For users of other query languages

If you come from other query languages, this section explains how to adjust your existing queries to achieve the same results in APL.
In Splunk SPL, the mvexpand command expands multi-value fields into separate events. The APL mv-expand operator works in a very similar way, splitting array values into individual rows. The main difference is that APL explicitly works with dynamic arrays or property bags, while Splunk handles multi-value fields implicitly.
... | mvexpand request_uri
In ANSI SQL, you use CROSS JOIN UNNEST or CROSS APPLY to flatten arrays into rows. In APL, mv-expand provides a simpler and more direct way to achieve the same result.
SELECT id, value
FROM logs
CROSS JOIN UNNEST(request_uris) AS t(value)

Usage

Syntax

mv-expand [kind=(bag|array)] [with_itemindex=IndexFieldName] FieldName [to typeof(Typename)] [limit Rowlimit]

Parameters

ParameterDescription
kindOptional. Specifies whether the column is a bag (object) or an array. Defaults to bag.
with_itemindex=IndexFieldNameOptional. Outputs an additional column with the zero-based index of the expanded item.
FieldNameRequired. The name of the column that contains an array or object to expand.
to typeof(Typename)Optional. Converts each expanded element to the specified type.
limit RowlimitOptional. Limits the number of expanded rows per record.

Returns

The operator returns a table where each element of the expanded array or each property of the expanded object is placed in its own row. Other columns are duplicated for each expanded row.

Use case example

When analyzing logs, some values can be stored as arrays. You can use mv-expand to expand them into individual rows for easier filtering. Query
['sample-http-logs']
| limit 100
| mv-expand territories
| summarize count = count() by territory_name = tostring(territories)
Run in Playground Output
territory_namecount
United States67
India22
Japan12
This query expands the territories array into rows and counts the most frequent territories.
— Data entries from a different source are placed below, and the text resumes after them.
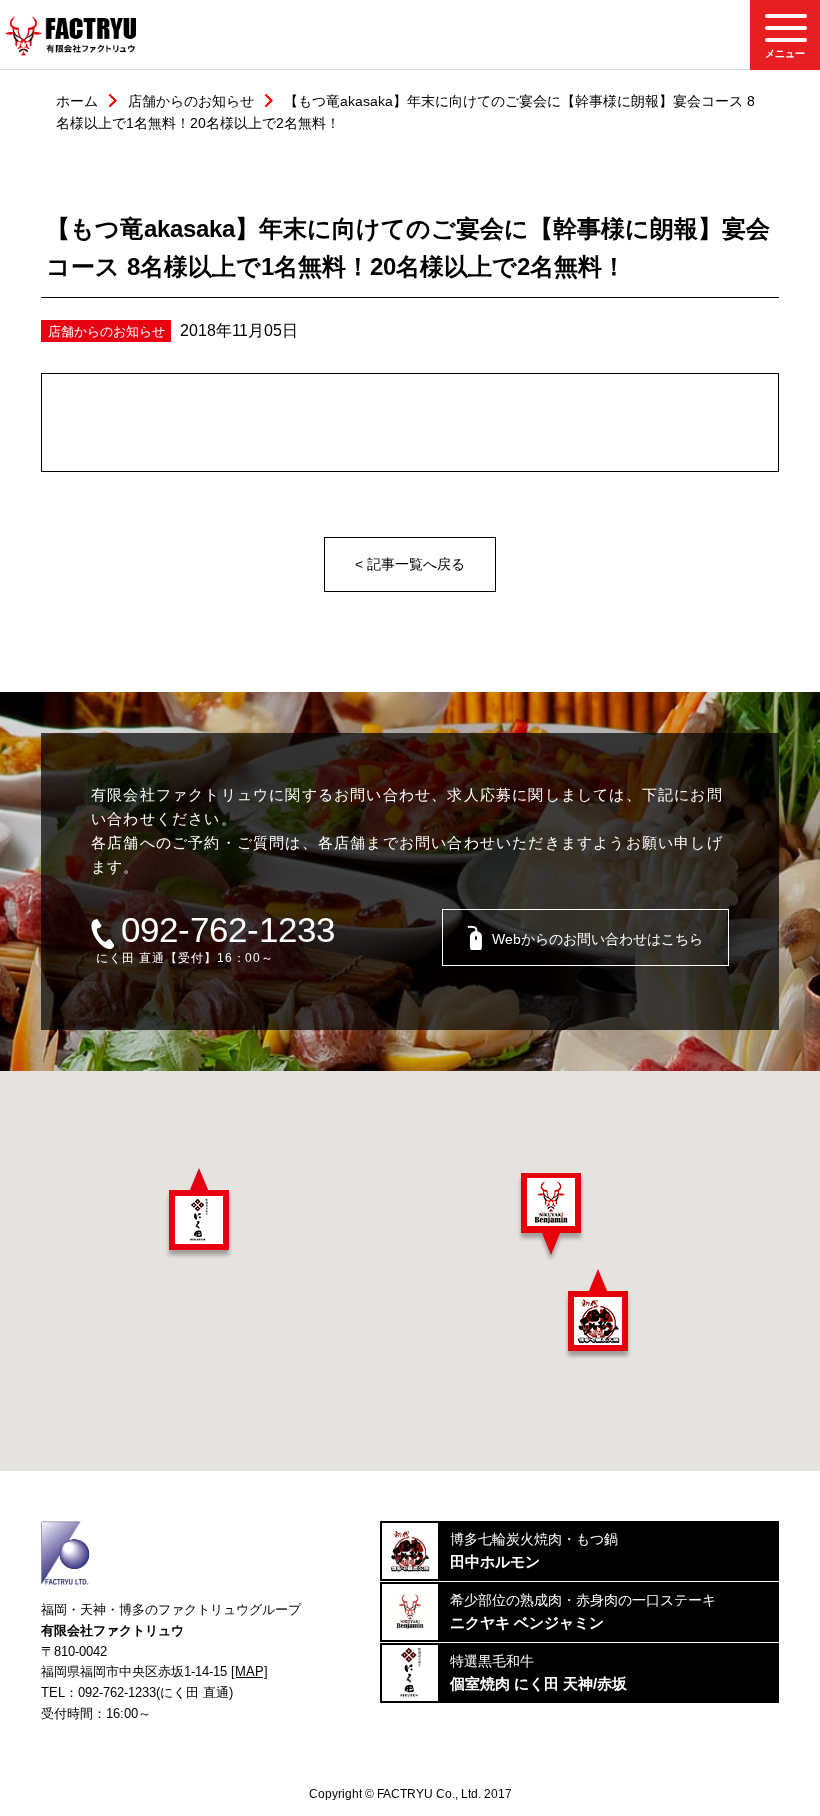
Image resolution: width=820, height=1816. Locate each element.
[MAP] (249, 1671)
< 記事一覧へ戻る (410, 564)
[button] (199, 1213)
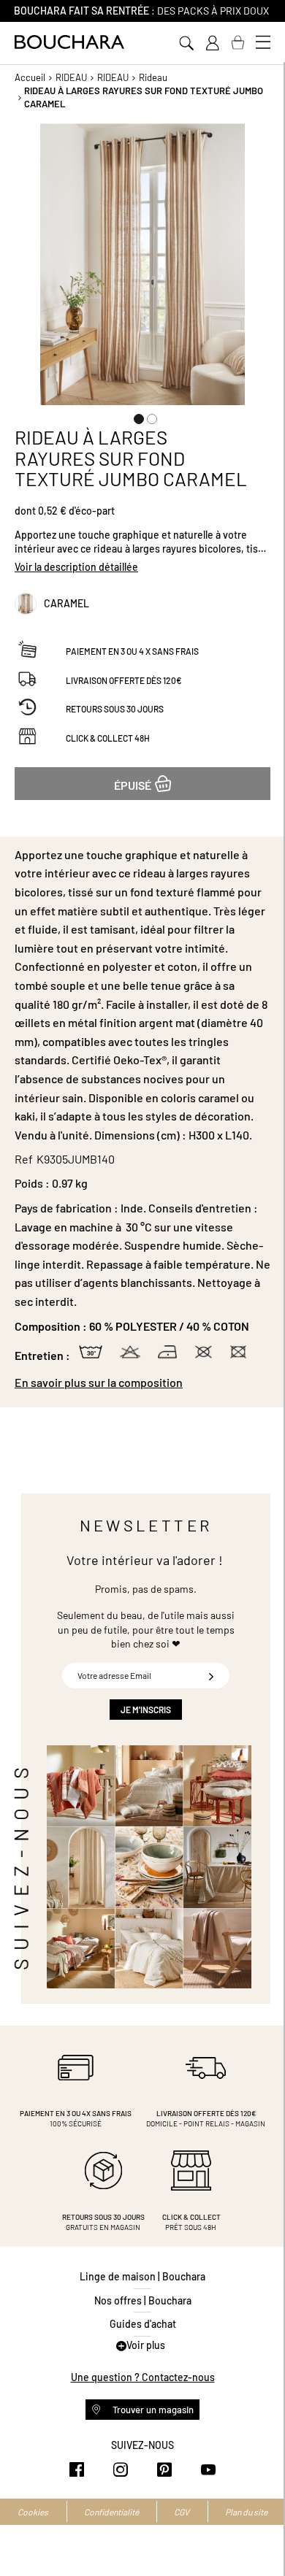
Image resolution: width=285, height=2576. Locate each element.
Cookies (33, 2512)
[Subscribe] (211, 1675)
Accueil (30, 77)
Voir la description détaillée (76, 567)
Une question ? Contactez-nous (143, 2377)
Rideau (153, 77)
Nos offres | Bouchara (142, 2300)
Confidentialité (111, 2512)
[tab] (142, 1382)
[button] (135, 416)
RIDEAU (71, 77)
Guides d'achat (143, 2324)
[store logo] (69, 42)
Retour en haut (259, 2536)
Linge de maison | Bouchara (142, 2276)
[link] (212, 43)
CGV (181, 2512)
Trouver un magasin (152, 2409)
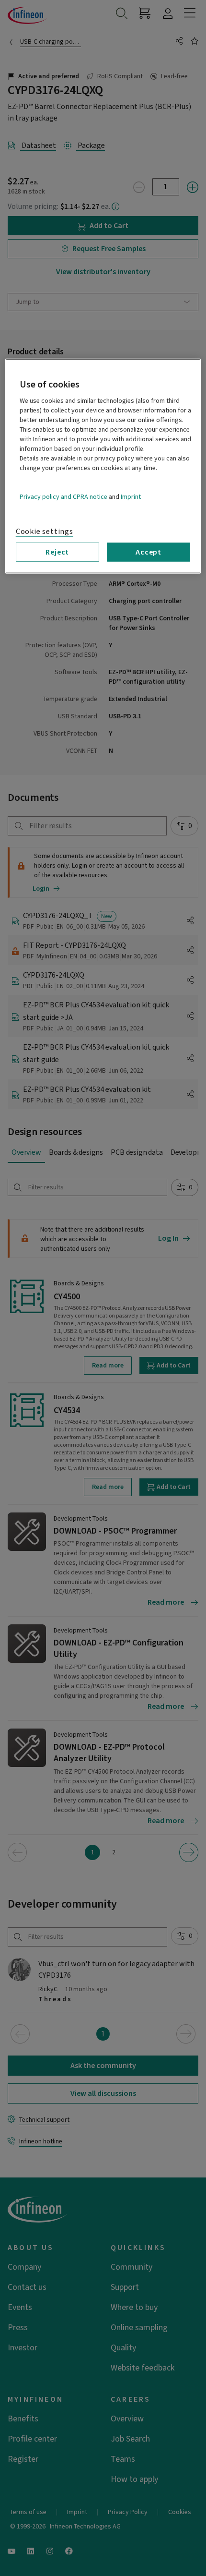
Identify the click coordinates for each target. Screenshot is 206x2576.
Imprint (131, 496)
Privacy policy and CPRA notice (63, 496)
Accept (148, 552)
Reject (57, 552)
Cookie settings (44, 531)
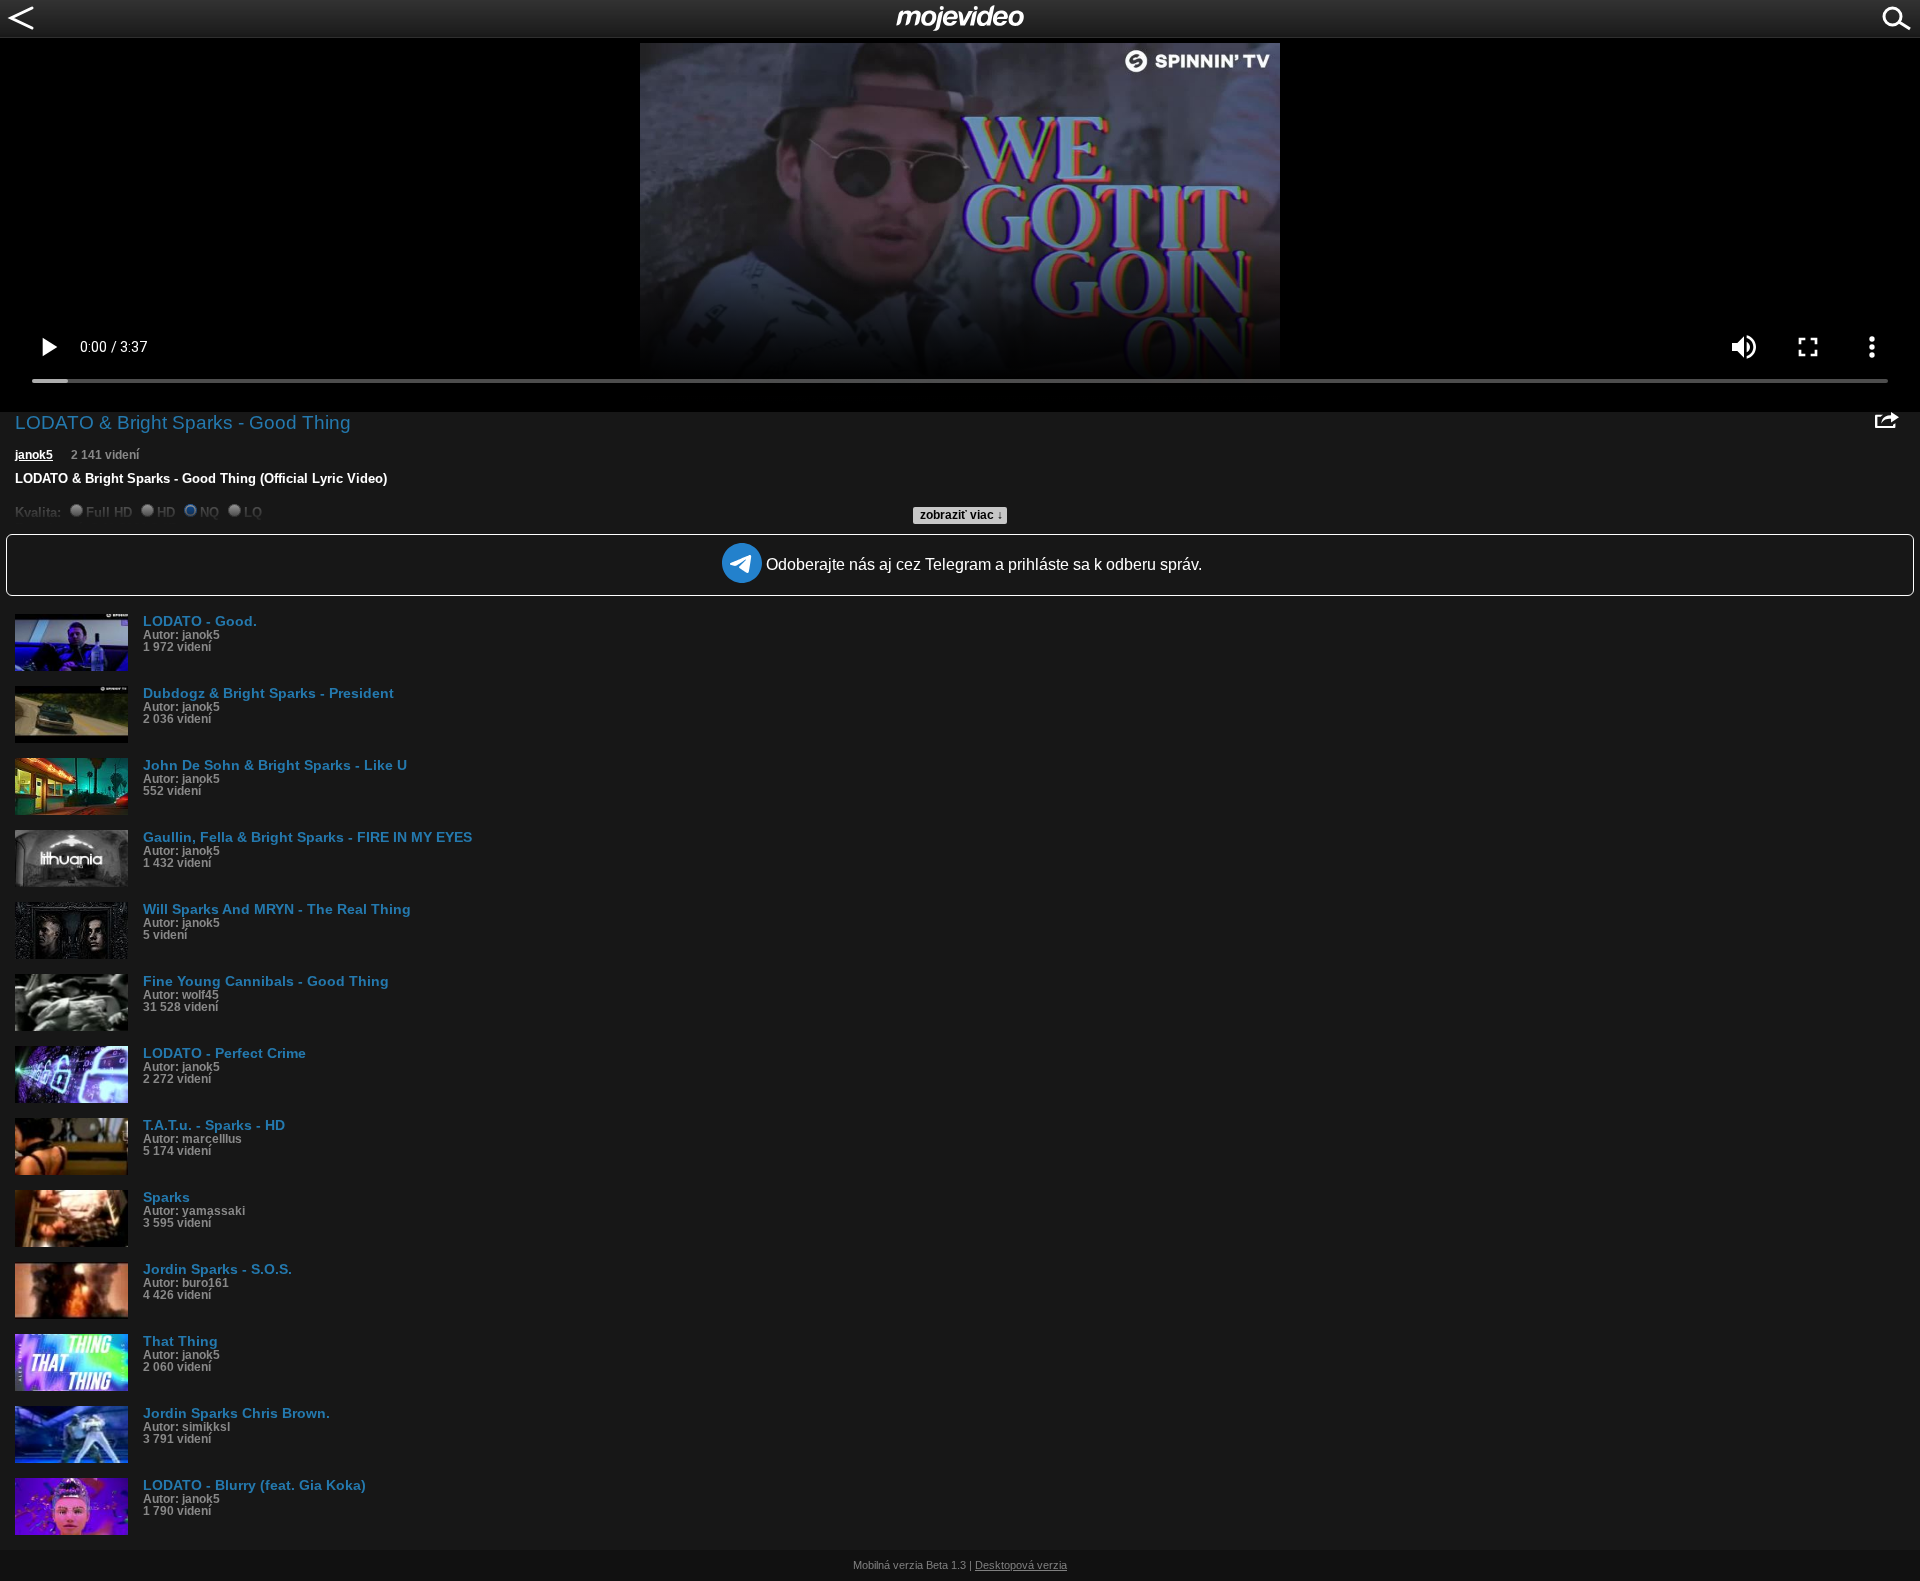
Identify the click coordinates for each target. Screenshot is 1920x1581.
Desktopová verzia (1021, 1565)
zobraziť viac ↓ (961, 515)
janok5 (34, 455)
Work with dynamic map keys

When you have map fields with dynamic keys (keys that vary across events), you can use mv-expand with bag_keys() to process all keys without knowing them in advance. This is useful for nested objects where the field names change, such as user-defined tags, custom metadata, or dynamic configurations. Query
['otel-demo-traces']
| limit 10
| extend map_keys = bag_keys(['attributes.custom'])
| mv-expand map_keys
| summarize count() by tostring(map_keys)
Run in Playground Output
map_keyscount
http.status_code6
http.method4
In this example:
  1. bag_keys extracts all the keys from the map field into an array
  2. mv-expand splits those keys into separate rows
  3. summarize counts how often each key appears across all events

Work with dynamic map keys and values

To work with both keys and values from a dynamic map, use parse_json to convert the map field to a JSON object, and then use mv-expand with kind=array to expand the object into separate rows. Query
['otel-demo-traces']
| limit 10
| extend map_items = parse_json(tostring(['attributes.custom']))
| mv-expand kind=array map_items
| extend key = tostring(map_items[0]), value = tostring(map_items[1])
| summarize avg(todouble(value)) by key
Run in Playground Output
keyavg_value
net.peer.port39,546
net.host.port8,080
  • project: Selects or computes columns. Use it when you want to reshape data, not expand arrays.
  • summarize: Aggregates data across rows. Use it after expanding arrays to compute statistics.
  • top: Returns the top N rows by expression. Use it after expansion to find the most frequent values.